---- Data

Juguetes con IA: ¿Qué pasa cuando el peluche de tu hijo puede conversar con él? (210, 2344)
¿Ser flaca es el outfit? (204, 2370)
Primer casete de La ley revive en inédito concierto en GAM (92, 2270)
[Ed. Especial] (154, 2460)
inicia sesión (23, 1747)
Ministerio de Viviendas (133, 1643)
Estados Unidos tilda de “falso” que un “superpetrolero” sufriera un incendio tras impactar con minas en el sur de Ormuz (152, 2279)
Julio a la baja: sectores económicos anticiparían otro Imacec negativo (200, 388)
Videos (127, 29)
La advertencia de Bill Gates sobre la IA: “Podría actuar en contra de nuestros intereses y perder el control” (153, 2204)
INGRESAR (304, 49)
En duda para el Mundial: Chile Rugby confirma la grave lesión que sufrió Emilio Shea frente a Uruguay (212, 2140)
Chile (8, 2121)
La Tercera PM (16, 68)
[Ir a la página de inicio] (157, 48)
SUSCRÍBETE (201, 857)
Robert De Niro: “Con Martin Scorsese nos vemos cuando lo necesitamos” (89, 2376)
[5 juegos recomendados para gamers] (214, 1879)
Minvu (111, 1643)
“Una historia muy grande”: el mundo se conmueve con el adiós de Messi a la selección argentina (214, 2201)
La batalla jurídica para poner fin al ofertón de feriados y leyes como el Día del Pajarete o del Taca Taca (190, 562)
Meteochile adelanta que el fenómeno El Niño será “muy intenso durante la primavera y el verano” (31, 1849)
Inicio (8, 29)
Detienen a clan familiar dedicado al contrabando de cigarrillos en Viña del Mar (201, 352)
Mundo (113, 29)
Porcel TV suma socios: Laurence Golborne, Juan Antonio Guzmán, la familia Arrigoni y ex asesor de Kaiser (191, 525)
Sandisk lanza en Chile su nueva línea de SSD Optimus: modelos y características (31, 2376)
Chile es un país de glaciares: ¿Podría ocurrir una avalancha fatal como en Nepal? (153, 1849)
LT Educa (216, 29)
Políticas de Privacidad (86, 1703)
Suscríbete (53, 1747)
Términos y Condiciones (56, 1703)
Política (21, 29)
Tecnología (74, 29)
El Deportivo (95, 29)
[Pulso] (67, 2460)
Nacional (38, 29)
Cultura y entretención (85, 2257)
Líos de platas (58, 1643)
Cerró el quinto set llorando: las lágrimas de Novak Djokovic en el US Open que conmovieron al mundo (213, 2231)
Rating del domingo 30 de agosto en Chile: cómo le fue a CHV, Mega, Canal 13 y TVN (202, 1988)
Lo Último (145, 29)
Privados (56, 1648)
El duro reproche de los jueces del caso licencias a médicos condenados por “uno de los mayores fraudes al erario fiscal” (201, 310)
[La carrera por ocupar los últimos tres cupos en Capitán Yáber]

--------

What is needed: Every record must appear in the answer exactly as it does above.

Exercise result:
Juguetes con IA: ¿Qué pasa cuando el peluche de tu hijo puede conversar con él? (210, 2344)
¿Ser flaca es el outfit? (204, 2370)
Primer casete de La ley revive en inédito concierto en GAM (92, 2270)
[Ed. Especial] (154, 2460)
inicia sesión (23, 1747)
Ministerio de Viviendas (133, 1643)
Estados Unidos tilda de “falso” que un “superpetrolero” sufriera un incendio tras impactar con minas en el sur de Ormuz (152, 2279)
Julio a la baja: sectores económicos anticiparían otro Imacec negativo (200, 388)
Videos (127, 29)
La advertencia de Bill Gates sobre la IA: “Podría actuar en contra de nuestros intereses y perder el control” (153, 2204)
INGRESAR (304, 49)
En duda para el Mundial: Chile Rugby confirma la grave lesión que sufrió Emilio Shea frente a Uruguay (212, 2140)
Chile (8, 2121)
La Tercera PM (16, 68)
[Ir a la página de inicio] (157, 48)
SUSCRÍBETE (201, 857)
Robert De Niro: “Con Martin Scorsese nos vemos cuando lo necesitamos” (89, 2376)
[5 juegos recomendados para gamers] (214, 1879)
Minvu (111, 1643)
“Una historia muy grande”: el mundo se conmueve con el adiós de Messi a la selección argentina (214, 2201)
La batalla jurídica para poner fin al ofertón de feriados y leyes como el Día del Pajarete o del Taca Taca (190, 562)
Meteochile adelanta que el fenómeno El Niño será “muy intenso durante la primavera y el verano” (31, 1849)
Inicio (8, 29)
Detienen a clan familiar dedicado al contrabando de cigarrillos en Viña del Mar (201, 352)
Mundo (113, 29)
Porcel TV suma socios: Laurence Golborne, Juan Antonio Guzmán, la familia Arrigoni y ex asesor de Kaiser (191, 525)
Sandisk lanza en Chile su nueva línea de SSD Optimus: modelos y características (31, 2376)
Chile es un país de glaciares: ¿Podría ocurrir una avalancha fatal como en Nepal? (153, 1849)
LT Educa (216, 29)
Políticas de Privacidad (86, 1703)
Suscríbete (53, 1747)
Términos y Condiciones (56, 1703)
Política (21, 29)
Tecnología (74, 29)
El Deportivo (95, 29)
[Pulso] (67, 2460)
Nacional (38, 29)
Cultura y entretención (85, 2257)
Líos de platas (58, 1643)
Cerró el quinto set llorando: las lágrimas de Novak Djokovic en el US Open que conmovieron al mundo (213, 2231)
Rating del domingo 30 de agosto en Chile: cómo le fue a CHV, Mega, Canal 13 y TVN (202, 1988)
Lo Último (145, 29)
Privados (56, 1648)
El duro reproche de los jueces del caso licencias a médicos condenados por “uno de los mayores fraudes al erario fiscal” (201, 310)
[La carrera por ocupar los últimos tres cupos en Capitán Yáber]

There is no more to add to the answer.